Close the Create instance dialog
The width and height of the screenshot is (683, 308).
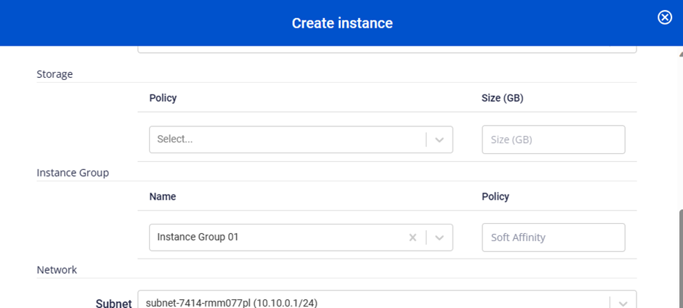664,18
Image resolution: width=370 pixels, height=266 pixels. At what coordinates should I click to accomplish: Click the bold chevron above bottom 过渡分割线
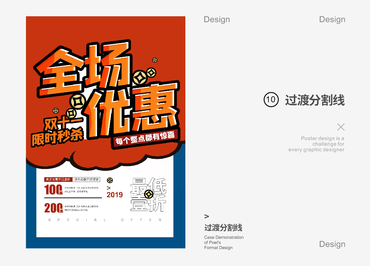click(207, 216)
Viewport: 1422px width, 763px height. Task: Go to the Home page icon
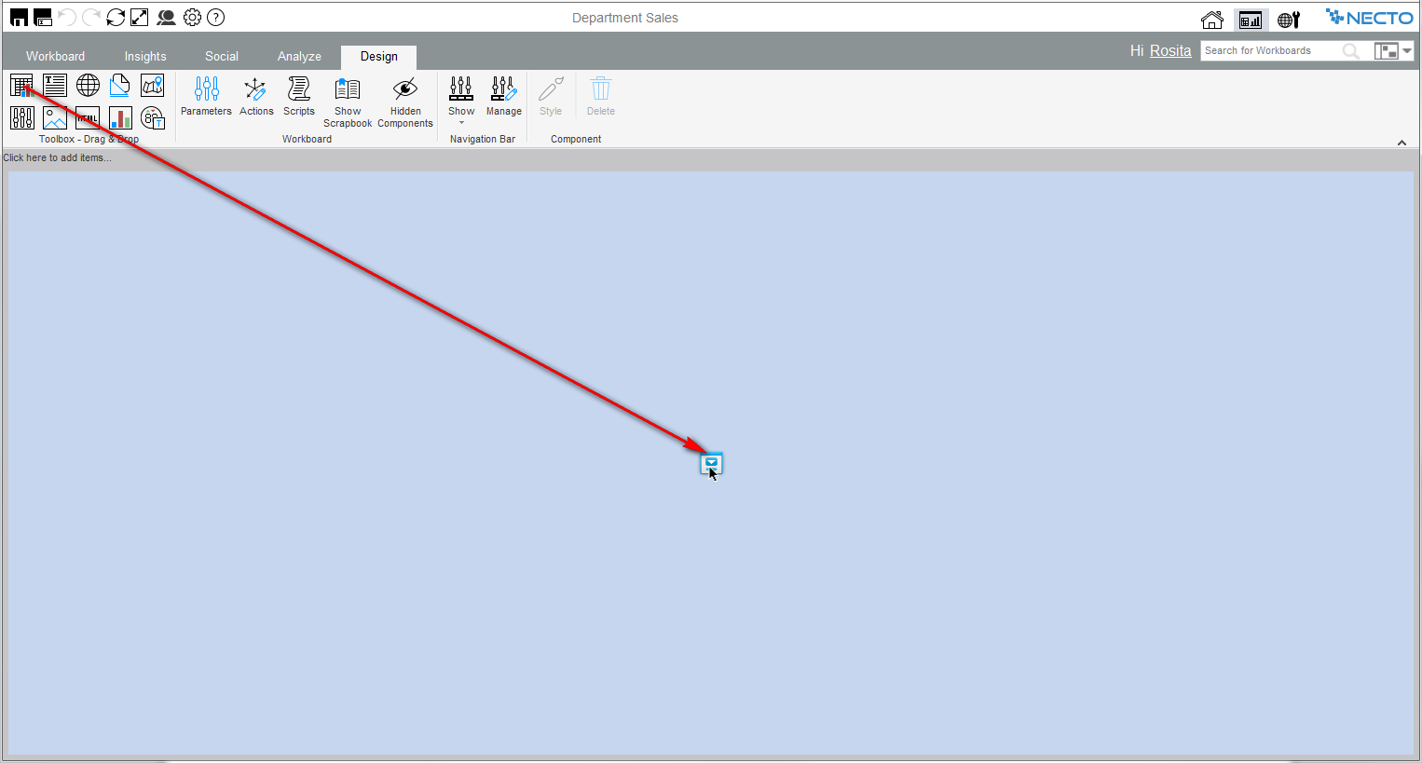click(x=1211, y=20)
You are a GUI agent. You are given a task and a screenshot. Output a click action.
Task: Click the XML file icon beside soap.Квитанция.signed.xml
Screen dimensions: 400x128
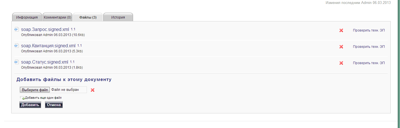tap(17, 46)
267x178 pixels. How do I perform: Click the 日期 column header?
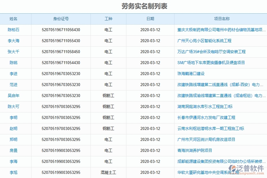150,19
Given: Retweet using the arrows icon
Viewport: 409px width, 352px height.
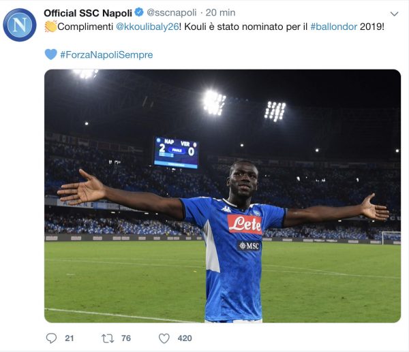Looking at the screenshot, I should point(107,338).
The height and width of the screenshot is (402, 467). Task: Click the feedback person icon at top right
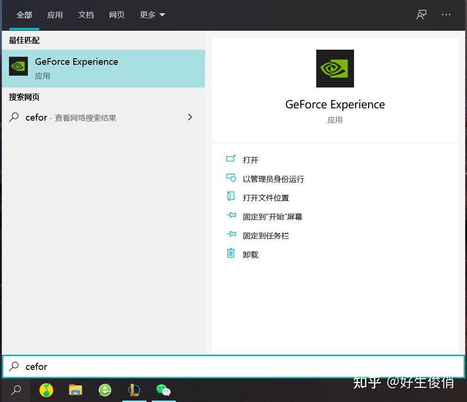click(x=421, y=15)
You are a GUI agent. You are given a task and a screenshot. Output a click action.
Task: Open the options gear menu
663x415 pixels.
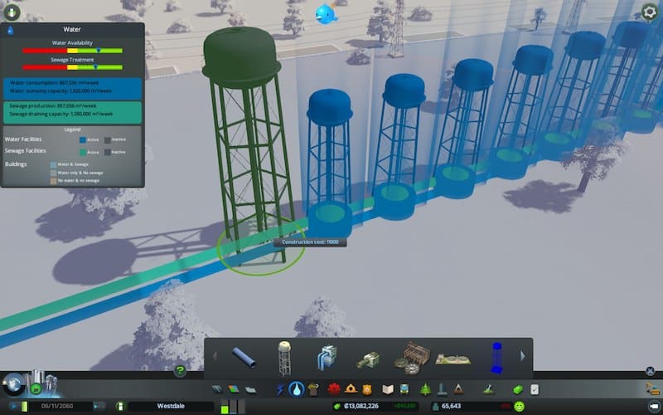pyautogui.click(x=650, y=11)
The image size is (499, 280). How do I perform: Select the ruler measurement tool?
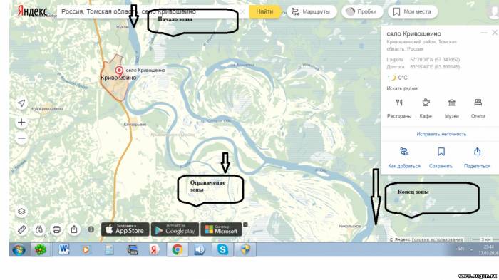tap(21, 229)
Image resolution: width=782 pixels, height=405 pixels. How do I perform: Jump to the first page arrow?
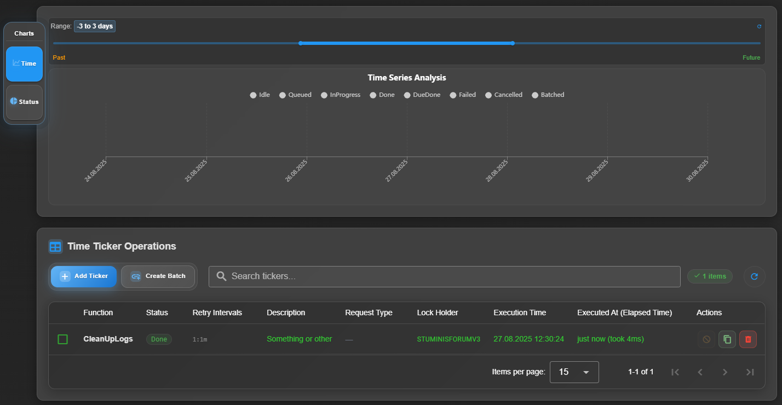[675, 372]
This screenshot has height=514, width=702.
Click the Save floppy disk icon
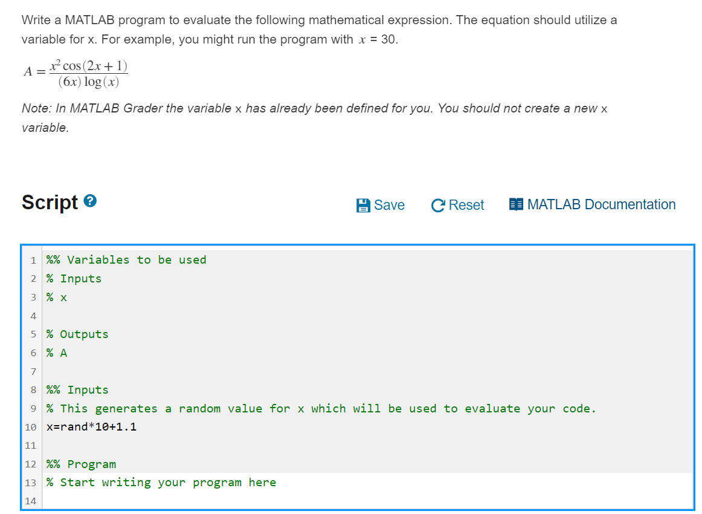(x=362, y=205)
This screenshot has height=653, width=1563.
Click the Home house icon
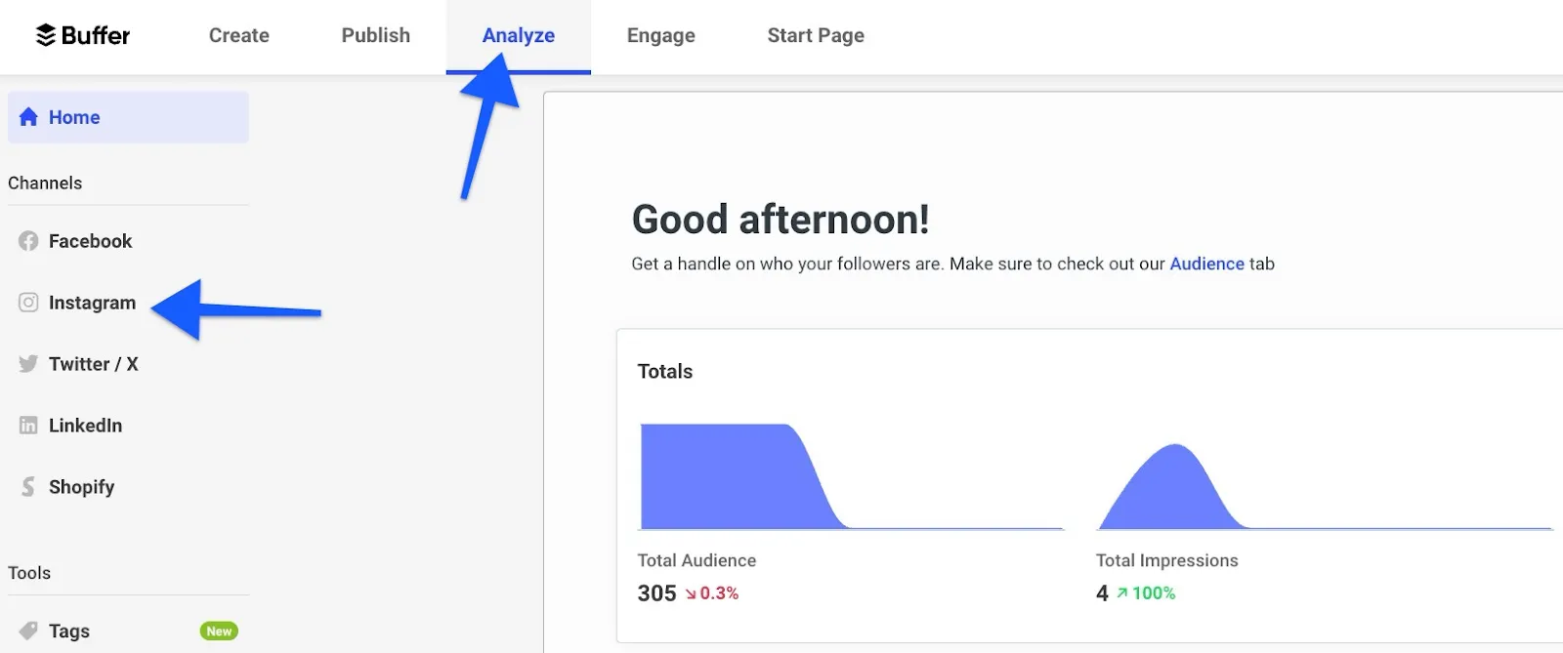point(28,117)
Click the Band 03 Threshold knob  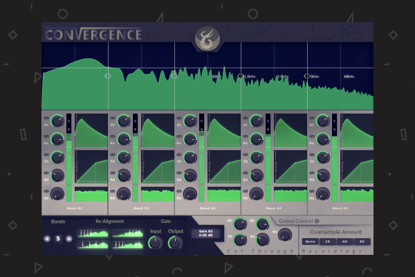click(190, 158)
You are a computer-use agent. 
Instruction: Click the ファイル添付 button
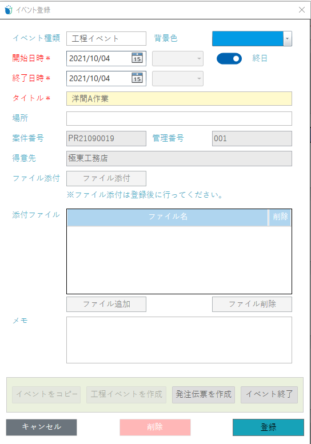pyautogui.click(x=106, y=178)
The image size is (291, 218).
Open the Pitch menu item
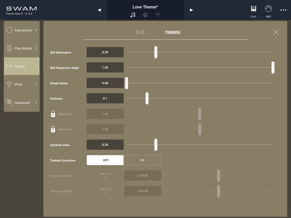pos(22,85)

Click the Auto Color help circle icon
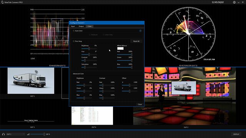140,31
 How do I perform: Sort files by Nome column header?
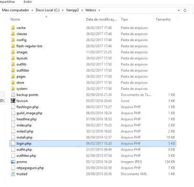[x=15, y=19]
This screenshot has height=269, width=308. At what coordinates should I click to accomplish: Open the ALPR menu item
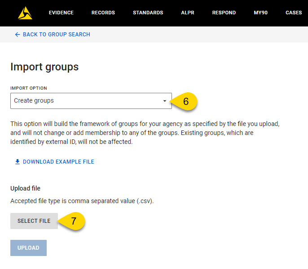click(188, 13)
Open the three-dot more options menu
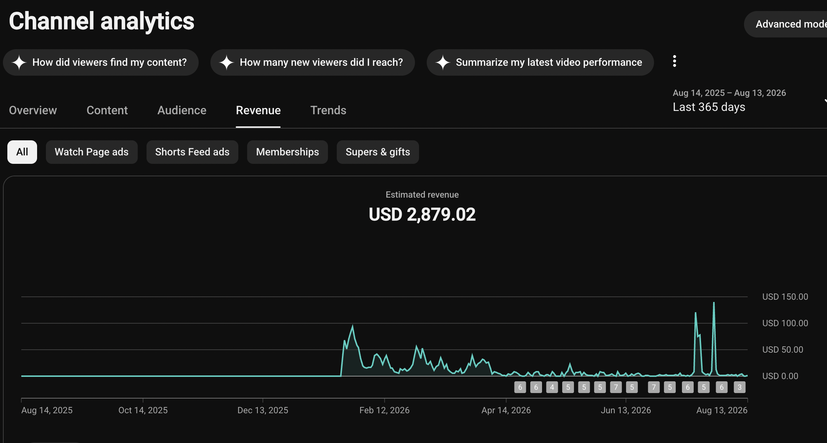 click(675, 61)
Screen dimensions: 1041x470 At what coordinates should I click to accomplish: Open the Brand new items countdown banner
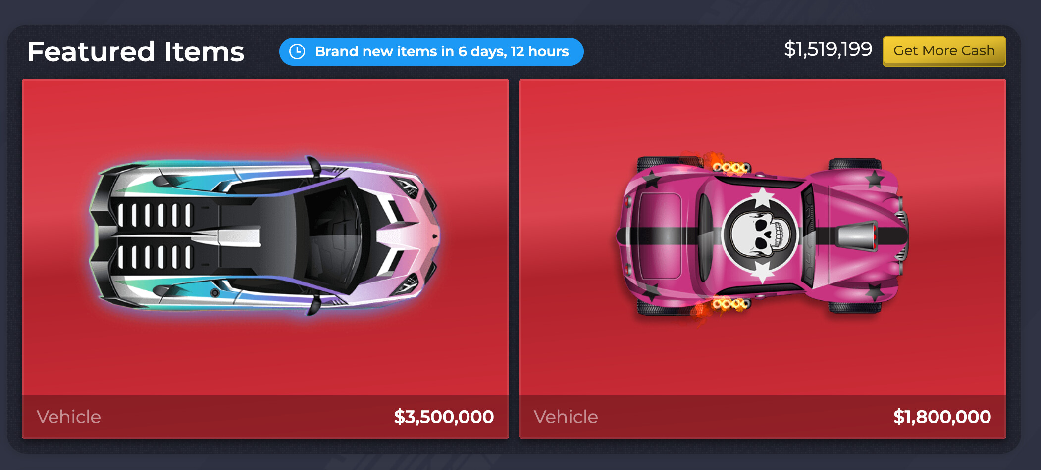click(431, 51)
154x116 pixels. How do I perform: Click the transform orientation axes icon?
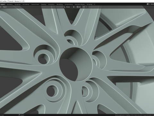point(64,7)
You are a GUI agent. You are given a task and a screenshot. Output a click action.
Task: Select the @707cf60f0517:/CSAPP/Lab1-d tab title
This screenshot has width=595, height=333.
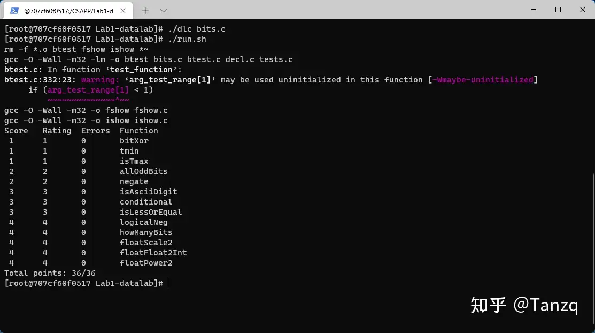coord(68,11)
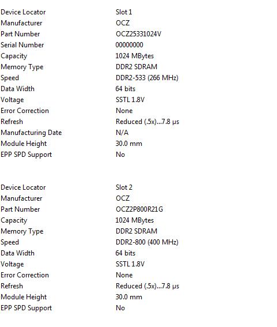Select the first EPP SPD Support label
The height and width of the screenshot is (327, 277).
click(x=26, y=155)
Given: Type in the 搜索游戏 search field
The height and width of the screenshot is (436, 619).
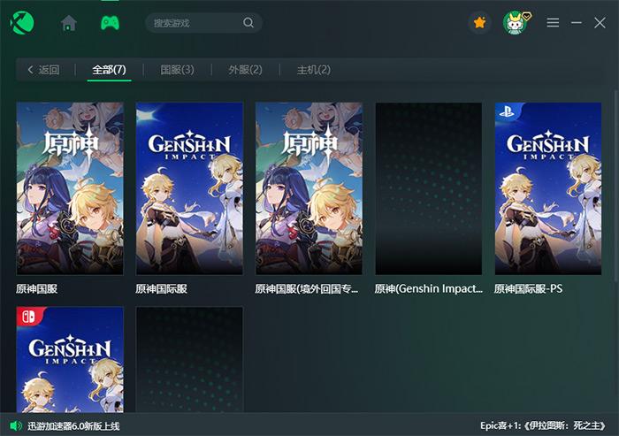Looking at the screenshot, I should coord(195,23).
========
Beginning with the line that contains "Click the Auto Color help circle icon", reproduce every line through the end of the records above exactly, leaving pictures out.

Click the Auto Color help circle icon
140,31
 How do I perform: Sort files by Nome column header?
[x=15, y=19]
This screenshot has height=269, width=308. At what coordinates should I click to accomplish: Open the ALPR menu item
click(188, 13)
Open the three-dot more options menu
 click(675, 61)
Screen dimensions: 1041x470 At what coordinates should I click to accomplish: Open the Brand new items countdown banner
click(431, 51)
154x116 pixels. How do I perform: Click the transform orientation axes icon?
point(64,7)
You are a GUI agent. You are given a task and a screenshot. Output a click action.
Task: Select the @707cf60f0517:/CSAPP/Lab1-d tab title
This screenshot has width=595, height=333.
coord(68,11)
Select the first EPP SPD Support label
The height and width of the screenshot is (327, 277).
click(x=26, y=155)
Given: Type in the 搜索游戏 search field
The height and width of the screenshot is (436, 619).
Looking at the screenshot, I should coord(195,23).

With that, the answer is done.